A poll of almost 400 doctors compiled as Health Minister Simon Harris confirmed doctors can conscientiously object to performing abortions if the referendum is passed has made the conclusion, underlining a strong medical support for a more liberal abortion regime.
The survey, to be published in tomorrow’s edition of Ireland’s longest-running medical trade newspaper the Irish Medical Times, asked all readers of the GP and consultant-focussed publication if they support or oppose the potential 12-week law due to be introduced if the Eighth Amendment is removed.
Out of 388 respondents, a total of 285, or 73%, said they are in favour of the divisive new rule, while 96, or 25%, said they are opposed, with just seven survey takers, or 2%, saying they have no view on the matter. While the poll did not include responses from all 2,500 GPs and a similar number of consultants in Ireland, it is the most substantial examination of doctors’ 12-week abortion views to date.

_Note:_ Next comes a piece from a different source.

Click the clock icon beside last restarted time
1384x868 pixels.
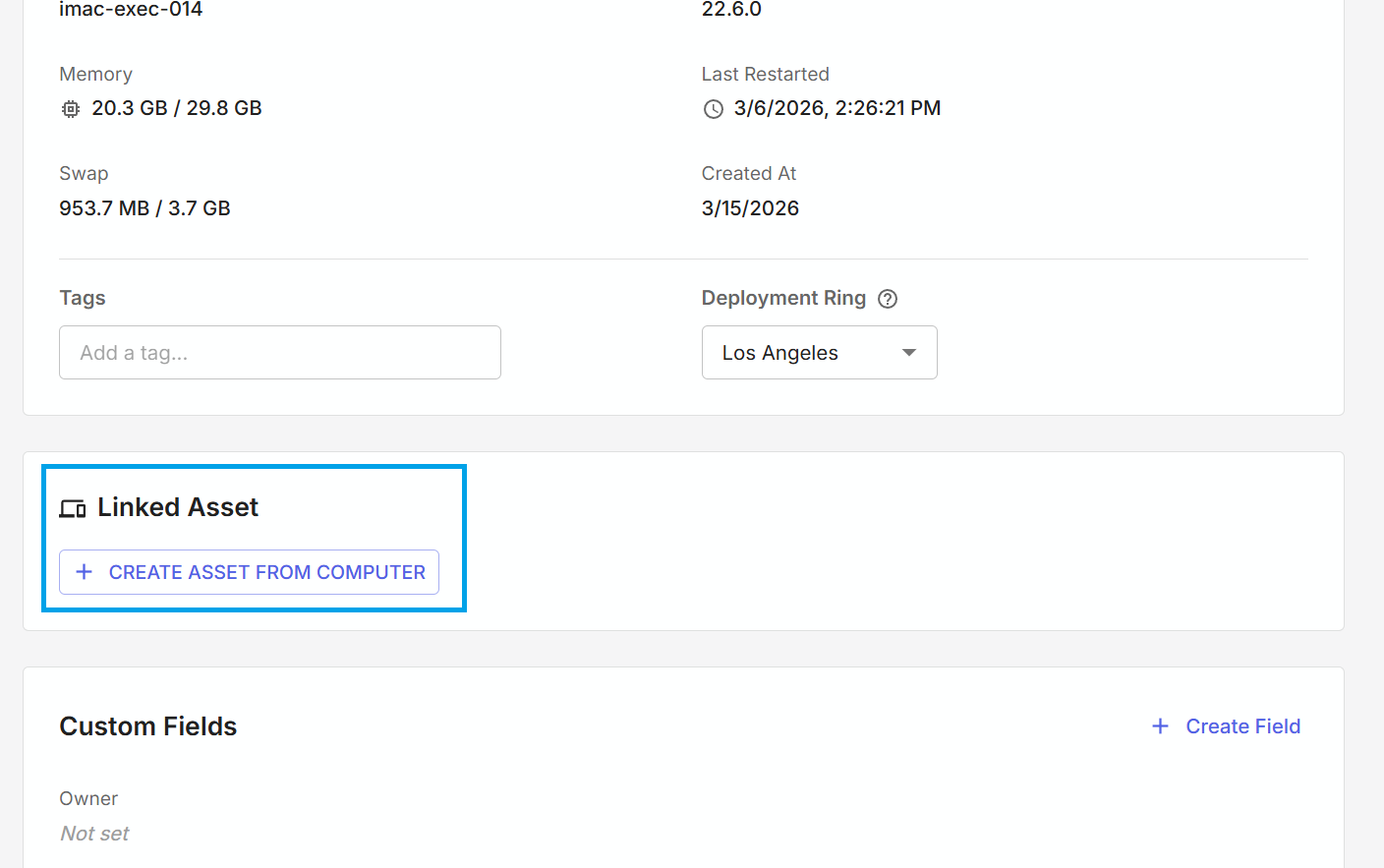tap(714, 109)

Irish Medical Times editor Lloyd Mudiwa said the results “would seem to suggest that at this point in time a significant majority of medical practitioners who participated in our poll support the recommendation of the committee, and that doctors aren’t necessarily more conservative than the general public, at least when it comes to this issue”.

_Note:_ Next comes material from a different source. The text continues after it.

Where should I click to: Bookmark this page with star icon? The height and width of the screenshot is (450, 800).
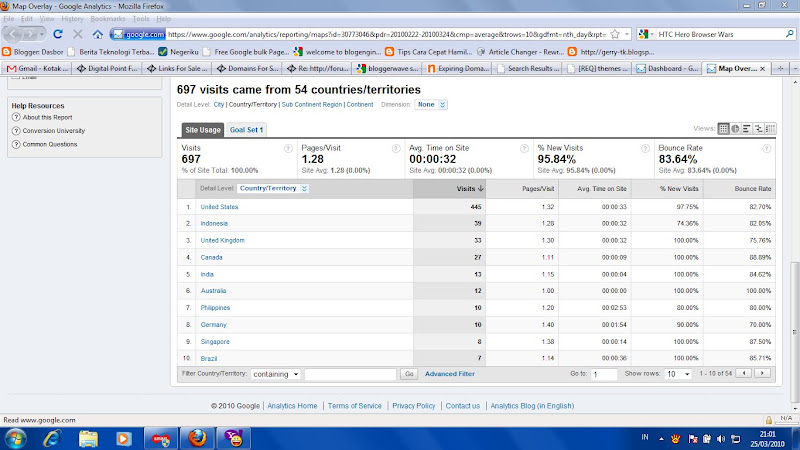tap(615, 34)

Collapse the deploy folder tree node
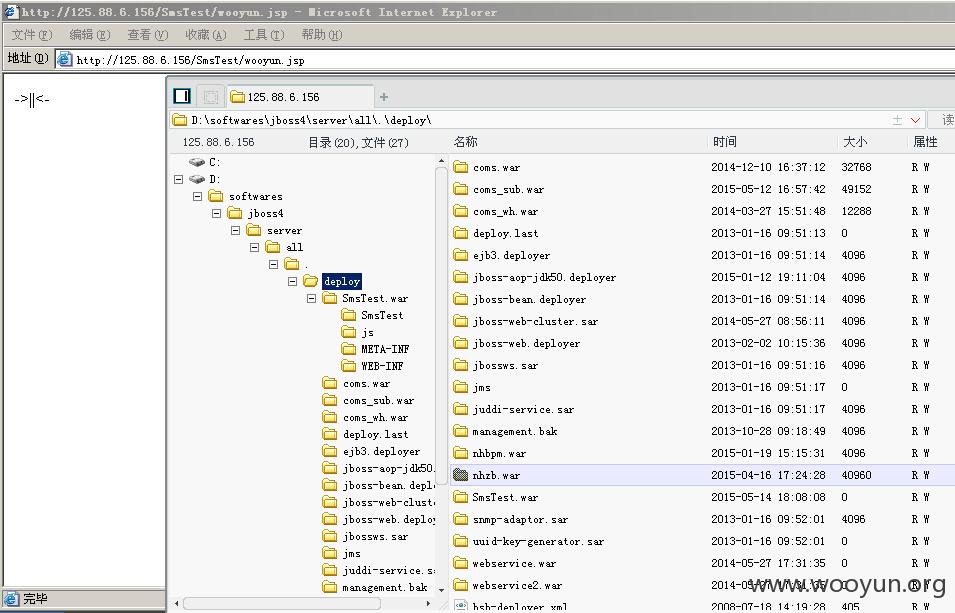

The poll results emerged days after one of Ireland’s three GP representative groups, the National Association of General Practitioners, said some GPs may be opposed to performing abortions and hit out at the lack of consultation by the Department of Health with doctors on a potential new GP-led abortion service.

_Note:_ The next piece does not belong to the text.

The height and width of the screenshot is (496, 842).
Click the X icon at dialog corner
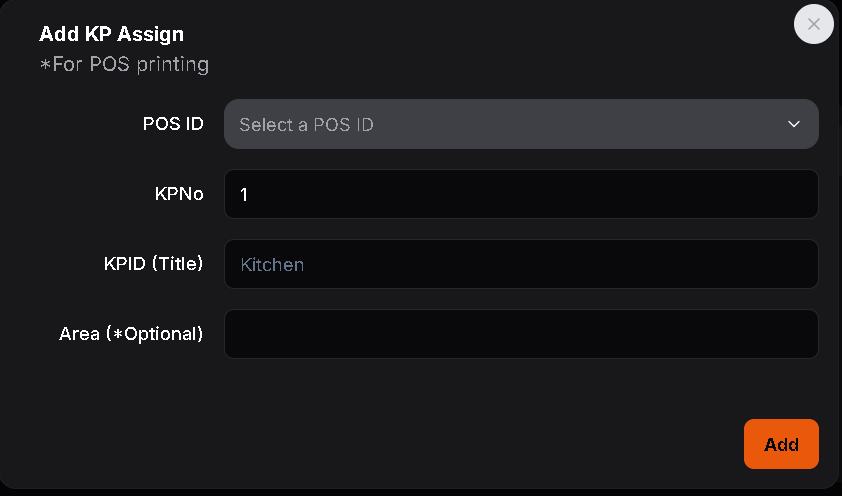click(813, 24)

In response, Simon Harris told RTÉ Radio’s Morning Ireland on Tuesday that GPs will be able to conscientiously object to performing abortions based on their personal views — but must provide a list of other nearby doctors who will perform the procedure if they do so.
The conscientious objection issue came into stark Dáil focus yesterday, with Solidarity-People Before Profit TD Ruth Coppinger telling Taoiseach Leo Varadkar about a woman called ‘Sarah’ who rang Cork’s Red FM earlier this week to speak about how she was raped and later refused the morning after pill.
Mr Varadkar responded by saying ‘Sarah’ “should make a complaint to the Pharmaceutical Society of Ireland” over what happened and said the committee did not pluck the 12-week rule “out of the air”, adding “it makes sense”.
Meanwhile, HSE director general Tony O’Brien has written to Sinn Féin health spokeswoman Louise O’Reilly to confirm the HSE will remain impartial during the referendum after one senior doctor sent a letter on HSE-headed note paper to TDs warning against liberalising Ireland’s abortion laws.
As reported in yesterday’s Irish Examiner, a senior member of the HSE’s child adolescent and mental health services in North Dublin wrote to TDs recently saying legalising abortion will “bring with it a multitude of harmful effects on all concerned” before making a series of unsubstantiated claims.
In a formal letter responding to Ms O’Reilly — one of the TDs who got the correspondence — last night, Mr O’Brien said what happened was “wholly unacceptable”, that he has told the official to “cease and desist”, and stressed the HSE “will remain completely impartial”.
A large Pro-Life Campaign poster saying abortion is akin to child abuse placed outside Leinster House yesterday was also last night heavily criticised by Social Democrats political director Anne Marie McNally, who said she has complained to gardaí over the image as it is making people “walk past a huge banner depicting the bloodied and bruised face of a child”.